The author notes that all the rich countries in the world have had their time in demographic 'sweet spot'. Europe was there in the eighteenth century. The United States in the nineteenth. Japan in the early twentieth. China in the 1980s. Now, it is India's turn, he says.
The book says that with their economies trailing off, the United States, Europe and Japan have only one choice if they are to increase or even maintain their standards of living -- they must export to where the growth is today.
"Number one on their list of markets will be India. The big prize in the next 50 years will be Indian customer, not the Indian supplier", he says.
China will also be a big market but not the first, the book says.
Avery, however, cautions that India today is falling into the colonial trap.
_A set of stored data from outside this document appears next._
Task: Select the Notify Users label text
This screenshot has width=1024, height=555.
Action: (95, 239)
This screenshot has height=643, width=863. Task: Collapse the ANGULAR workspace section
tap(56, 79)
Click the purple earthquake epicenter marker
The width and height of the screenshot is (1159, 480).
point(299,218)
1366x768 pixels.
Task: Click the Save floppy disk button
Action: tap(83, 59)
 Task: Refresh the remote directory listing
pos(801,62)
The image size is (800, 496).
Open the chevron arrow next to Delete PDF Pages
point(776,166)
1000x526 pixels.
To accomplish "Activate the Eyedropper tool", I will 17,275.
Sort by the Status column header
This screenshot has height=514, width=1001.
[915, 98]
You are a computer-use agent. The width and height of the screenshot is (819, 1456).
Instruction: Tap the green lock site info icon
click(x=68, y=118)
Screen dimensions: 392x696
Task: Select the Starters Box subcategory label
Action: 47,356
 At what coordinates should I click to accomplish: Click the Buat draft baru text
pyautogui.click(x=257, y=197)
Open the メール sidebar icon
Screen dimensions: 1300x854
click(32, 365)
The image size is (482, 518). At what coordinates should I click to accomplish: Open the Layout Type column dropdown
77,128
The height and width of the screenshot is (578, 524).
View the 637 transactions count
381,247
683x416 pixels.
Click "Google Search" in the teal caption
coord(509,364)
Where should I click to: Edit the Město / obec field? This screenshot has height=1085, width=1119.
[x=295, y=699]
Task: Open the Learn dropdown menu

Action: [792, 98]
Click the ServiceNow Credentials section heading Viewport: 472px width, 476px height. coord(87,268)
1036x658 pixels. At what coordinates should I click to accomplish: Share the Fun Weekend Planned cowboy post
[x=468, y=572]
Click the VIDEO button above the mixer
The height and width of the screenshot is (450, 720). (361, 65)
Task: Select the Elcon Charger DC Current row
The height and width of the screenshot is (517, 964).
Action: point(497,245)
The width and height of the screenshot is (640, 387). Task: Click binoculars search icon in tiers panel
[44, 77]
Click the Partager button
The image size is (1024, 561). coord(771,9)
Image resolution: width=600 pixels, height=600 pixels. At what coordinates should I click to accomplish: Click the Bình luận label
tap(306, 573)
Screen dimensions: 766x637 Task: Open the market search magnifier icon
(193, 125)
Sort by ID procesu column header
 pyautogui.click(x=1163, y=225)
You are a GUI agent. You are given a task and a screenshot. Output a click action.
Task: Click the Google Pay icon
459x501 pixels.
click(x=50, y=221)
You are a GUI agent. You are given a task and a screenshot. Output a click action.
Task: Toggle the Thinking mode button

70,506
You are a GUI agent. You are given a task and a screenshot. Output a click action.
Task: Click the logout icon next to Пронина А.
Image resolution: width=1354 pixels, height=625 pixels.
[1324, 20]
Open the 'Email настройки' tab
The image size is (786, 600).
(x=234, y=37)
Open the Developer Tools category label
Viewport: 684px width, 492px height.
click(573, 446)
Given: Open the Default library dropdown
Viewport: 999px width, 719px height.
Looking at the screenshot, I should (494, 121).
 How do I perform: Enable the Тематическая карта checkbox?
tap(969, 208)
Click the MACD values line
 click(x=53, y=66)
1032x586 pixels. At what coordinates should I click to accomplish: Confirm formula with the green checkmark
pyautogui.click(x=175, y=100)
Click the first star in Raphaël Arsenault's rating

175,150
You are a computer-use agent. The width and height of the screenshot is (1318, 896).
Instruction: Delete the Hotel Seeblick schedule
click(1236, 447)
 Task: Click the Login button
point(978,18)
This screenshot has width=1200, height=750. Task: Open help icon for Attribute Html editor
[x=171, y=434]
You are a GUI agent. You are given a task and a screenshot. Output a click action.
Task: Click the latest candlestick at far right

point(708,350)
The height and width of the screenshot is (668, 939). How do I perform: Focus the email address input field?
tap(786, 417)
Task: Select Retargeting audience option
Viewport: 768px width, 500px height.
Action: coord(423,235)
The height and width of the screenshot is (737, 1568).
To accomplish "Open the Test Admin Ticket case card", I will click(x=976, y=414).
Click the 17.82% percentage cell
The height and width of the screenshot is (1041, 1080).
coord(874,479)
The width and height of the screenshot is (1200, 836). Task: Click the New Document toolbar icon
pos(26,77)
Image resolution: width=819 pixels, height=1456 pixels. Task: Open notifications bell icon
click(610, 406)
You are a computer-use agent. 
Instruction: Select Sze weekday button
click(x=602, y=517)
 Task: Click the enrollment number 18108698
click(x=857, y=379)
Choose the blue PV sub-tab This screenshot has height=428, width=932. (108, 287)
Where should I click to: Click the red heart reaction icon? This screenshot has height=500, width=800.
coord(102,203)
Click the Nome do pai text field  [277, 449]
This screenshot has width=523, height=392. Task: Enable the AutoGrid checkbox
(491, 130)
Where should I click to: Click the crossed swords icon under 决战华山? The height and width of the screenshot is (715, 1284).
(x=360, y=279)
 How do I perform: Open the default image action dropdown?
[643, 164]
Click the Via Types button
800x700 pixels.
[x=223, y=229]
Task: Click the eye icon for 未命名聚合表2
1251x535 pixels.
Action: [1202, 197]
Imperial England's economic policy was simple: import raw material from the colonies and export manufactured goods from England.
The difference today is India's 'raw material' is services, not goods. The export of these services -- outsourcing -- represents the single greatest limitation on India's growth.
Two centuries ago, the United Kingdom used Indian cotton as raw material to run its textile mills and strengthen its industrial base. Today, the US uses Indian IT services to run its software products and strengthen technology base, he says.
The effect, the author says, is the same: a colonial style enrichment of other nations, at India's expense.
Avery says that there was every indication that bilateral relations would continue to strengthen rapidly with Barack Obama replacing George W. Bush. After all, Manmohan Singh and Bush had been, for all their success, an unlikely pair: the soft spoken economic professor and the brash cowboy.
"It was tempting to wonder as Obama began his presidency, the author says: "If the cowboy and the professor could produce the nuclear deal, what even greater things can the two professors achieve?"
"The professors have been in charge and it shows. The first three years of the Obama-Singh era have resembled a long-term academic seminar on growing strength of the Indo-American relationship. Somewhere along the way, however, the world stopped listening. For all the words that Singh and Obama put forth about each other and the bilateral relationship, it turns out that they were missing one important thing: action", the book says.
The strength of the Indo-American relationship depends not on which party is the White House, but instead on the quality of leadership in both, White House and Delhi. The Indo-American relationship under Singh and Obama is drifting.
Happily, it is not yet too late, but there is no time to spare!, the book says.